Kangeiko, or winter training, was an ascetic practice, or shugyo, commonly associated with prewar Pacific Northwest kendo classes. Although kangeiko was meant to build practitioners’ character through overcoming shared hardships, so far as most Nisei were concerned it mostly involved training in the middle of winter with the heat off and the windows wide. As Seattle’s Bill Fukuda put it:
I remember going to kangeiko (mid-winter training), in winter at five o’clock in the morning. We used to go to kangeiko – for two weeks – every morning. It was cold! The instructors were all ex-soldiers of Japan. In a way they treated us like they were in a military camp… They taught us a lot of manners, Reigi-tadashii (be polite). Certainly they taught you that there was a pecking order – you know exactly where you are in the pecking order.
Each large prewar kendo club organized an annual shiai, or contest. Although of course everyone preferred winning to losing, the goal was more to foster cooperation than to acquire trophies , and one of the measures of success was the quality of the food served during and after the matches.
The standard pre-WWII Northwest tournament circuit included Steveston, Vancouver, Seattle, Tacoma, and Portland Metro. “Rules regarding contests yesterday did not seem as complicated as they are today,” recalled George Izui:
A contest was refereed by one person. His calls were never questioned. If a contestant had a doubt about the official’s call, he tried to do better next time, so there would be no doubt. There may have been penalty rulings, but I cannot recall anyone having been charged with one. Teammates did not applaud or shout any encouragement, advice, or joyous approval. The spectators may have applauded a good contest, but I do not remember.
The Northwest’s final prewar kendo tournament took place at the Hokubei Butokukai kendo hall at 1212 King Street on Sunday, May 4, 1941. Besides competition in kendo, said the Japanese-American Courier, there was also a display of “‘Kendo-no-kata,” a form of fencing which is done by two kendo instructors with real glittering Japanese swords.”
All US kendo clubs closed following the Japanese attack on Pearl Harbor in December 1941. Unlike Canada, there was no kendo in US “relocation centers” during World War II. So while World War II helped spread kendo into Ontario and Alberta, in the US kendo did not resume until the mid-1950s.

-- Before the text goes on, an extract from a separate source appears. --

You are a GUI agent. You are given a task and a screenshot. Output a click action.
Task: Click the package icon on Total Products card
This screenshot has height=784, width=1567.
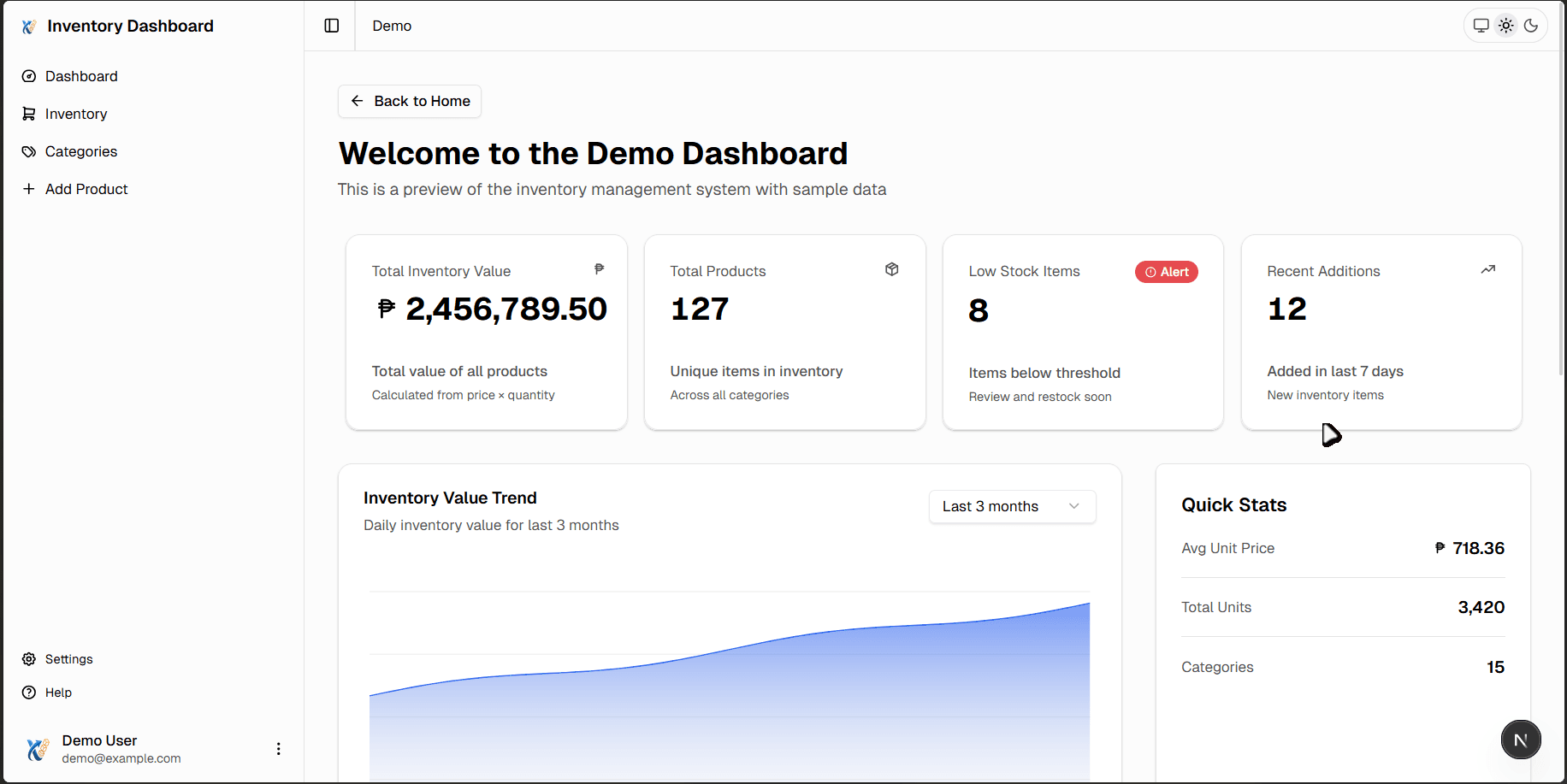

In Spokane, pioneers of the postwar revival included Sgt. Martin Di Francisco, who taught kendo at Fairchild Air Force Base from 1956 to 1960; he had learned his kendo in Japan and was an Air Force close combat instructor. In Seattle, postwar pioneers included Umajiro Imanishi, Kazuo Shoji, and Kiyoshi Yasui. Their reformed Seattle Kendo Kai couldn’t train at the prewar Hokubei Butokukai kendo hall, however, as in December 1951 that building had been sold to the Nisei Veterans Committee for use as a meeting hall. So the club’s first dojo was in the gym at Seattle’s Morrison Hotel, and later it moved to the gym at St. Peter’s Episcopal Church, where it still holds classes today.
During the early 1960s a kendo club opened at the Tacoma Buddhist Temple. Its head instructor, Rod Nobuto Omoto, was from Oregon but had received his kendo training at the Budo Semmon Gakko, or Busen, in Japan before World War II. Mas Tanabe and Yosh Tanabe (no relation) assisted in Tacoma kendo instruction.
THE WASHINGTON STATE KENDO FEDERATION
In 1972 the Kendo Club at the University of Washington was formed by 5 students as part of the IMA Sports Clubs. During this time there was a movement to unite kendo throughout the world and so the Kendo Federation USA was formed and this in turn brought about the WSKF in 1975 uniting Seattle, Tacoma and UW Kendo clubs. This helped to create other clubs throughout the Northwest and so the WSKF was renamed to reflect the broader geographical nature of the organization.